(WHAT THIS EXERCISE ASKS)
• a. According to the text about the McCobb–Hill–Minott House, who was Mark Langdon Hill?
• b. Based on the text about the McCobb–Hill–Minott House, explain why the cupola has a door.
• c. Pick up the text about the McCobb–Hill–Minott House where it stops and write the next part.

(TEXT)
▬▬▬▬▬▬

Historic house in Maine, United States

The McCobb–Hill–Minott House is a historic house at 44 Parker Head Road in Phippsburg, Maine. Built in 1774, it is a high quality example of late Georgian architecture, notable for its architecture and its prominent residents, who included Mark Langdon Hill, Maine's first United States Congressman. The house is now the 1774 Inn, and was listed on the National Register of Historic Places in 1977.

==Description and history==
The McCobb–Hill–Minott House is located in the central village of Phippsburg, on the north side of Parker Head Road, overlooking the Kennebec River to the east. It is a roughly square two-story wood-frame structure, with a hip roof, and clapboard siding. The roof has a large cupola at its center, covered by a low-pitch roof, with windows and three sides and a door on the fourth, providing access to the roof and chimneys. It has principal facades facing southeast and northwest, with center entrances framed by Doric pilasters and gabled pediments. A long ell extends northwest from the northeast face, joining the house to a barn; these additions date to the late 18th century.

▬▬▬▬▬▬

(SUPPLIED MATERIAL)
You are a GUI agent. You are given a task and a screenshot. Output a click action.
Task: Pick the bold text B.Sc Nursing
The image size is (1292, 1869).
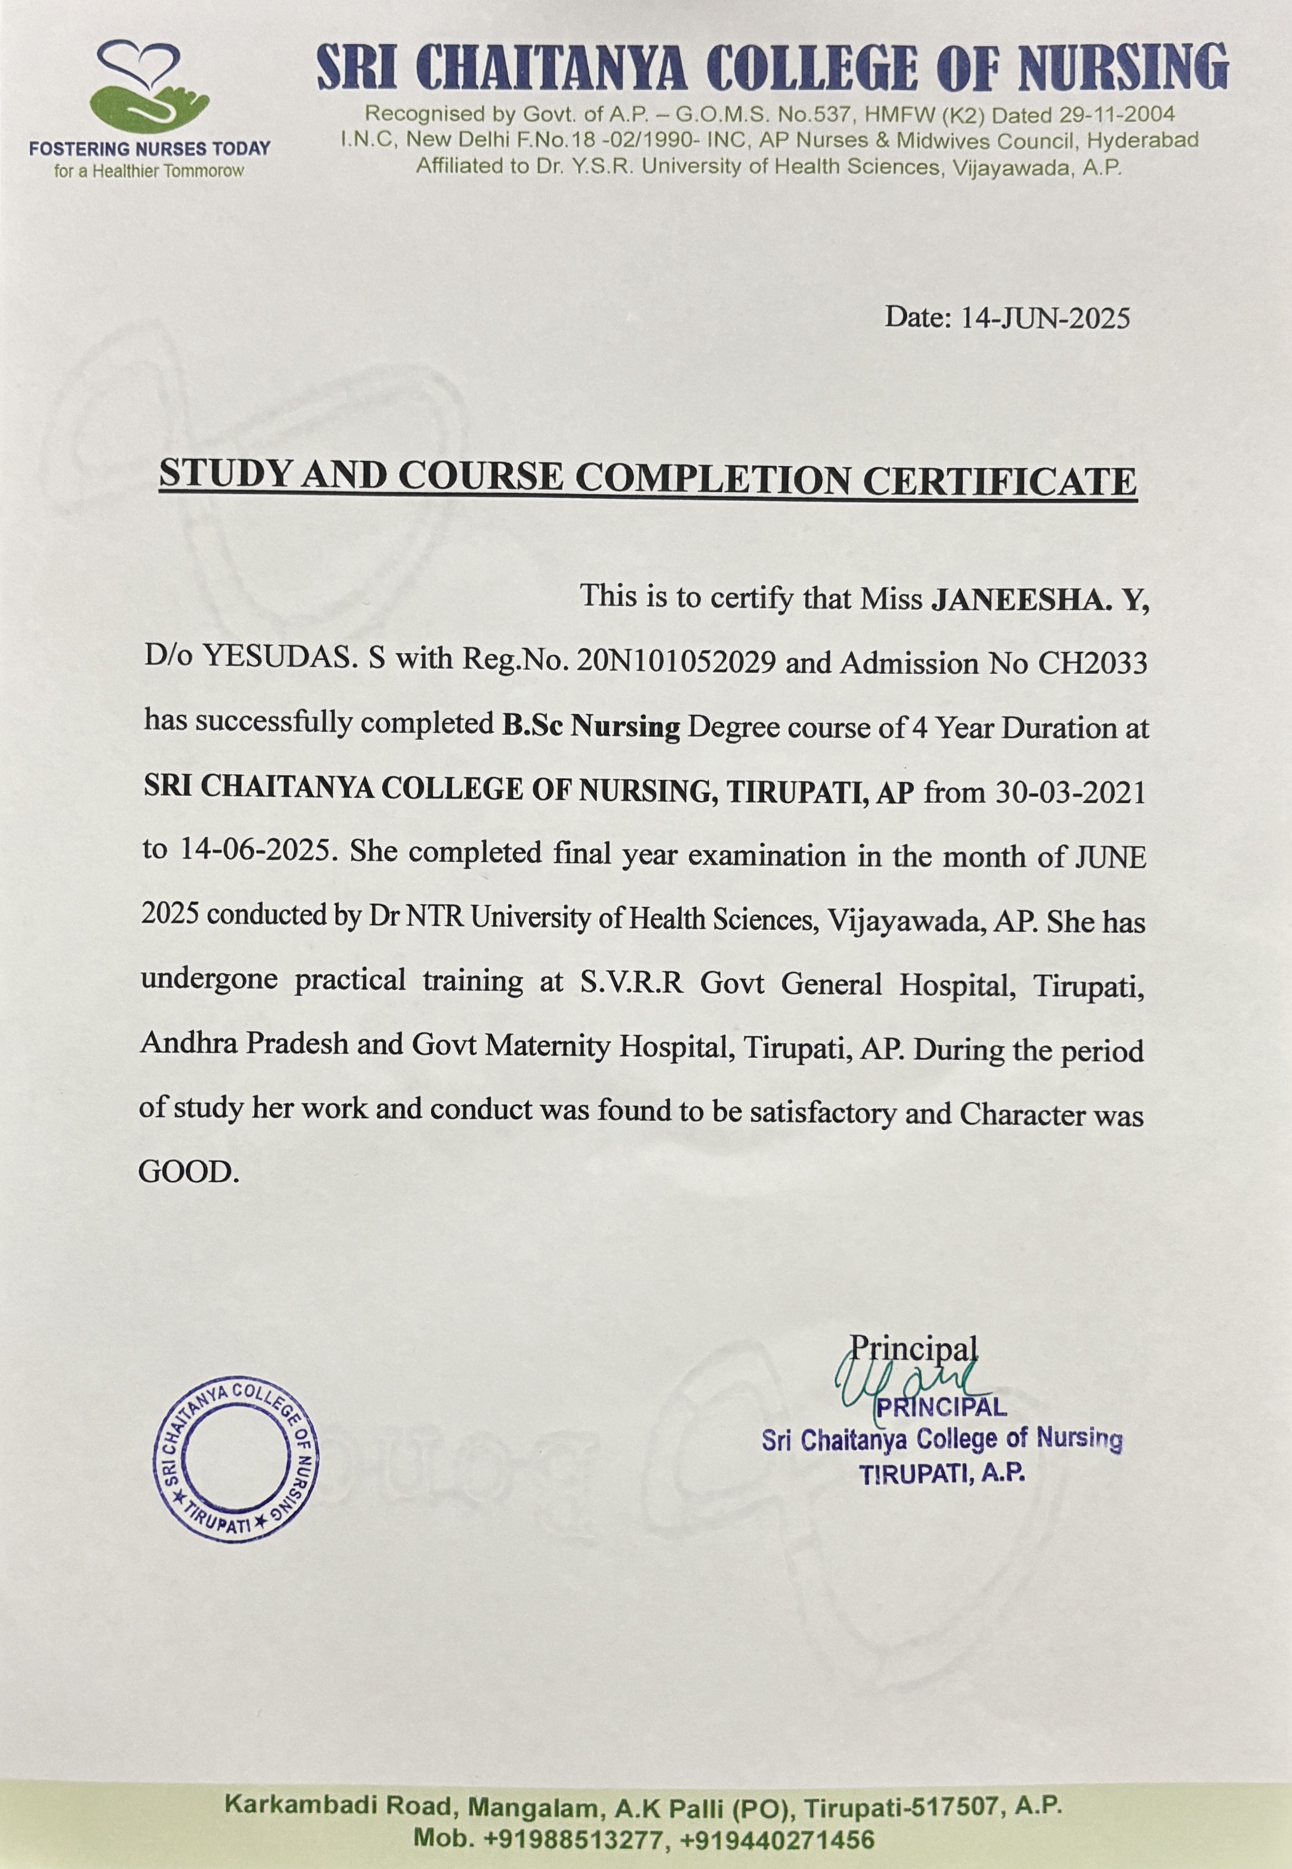click(591, 727)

▬▬▬▬▬▬

(ANSWERS)
• a. Maine's first United States Congressman.

• b. The cupola has windows on three sides and a door on the fourth. The door gives access to the roof and chimneys.

• c.
The house was built by Isaac Packard in 1774 for James McCobb, a major landowner and local political leader during the American Revolution. One of McCobb's daughters married Mark Langdon Hill, who partnered with his brother-in-law Thomas McCobb in the establishment of a local shipyard and merchant business. Hill was politically active, serving as one Maine's first representatives in the United States Congress after it achieved statehood in 1820. After Hill's death, the house was purchased by Charles V. Minott, one of the region's most successful shipbuilders of the second half of the 19th century.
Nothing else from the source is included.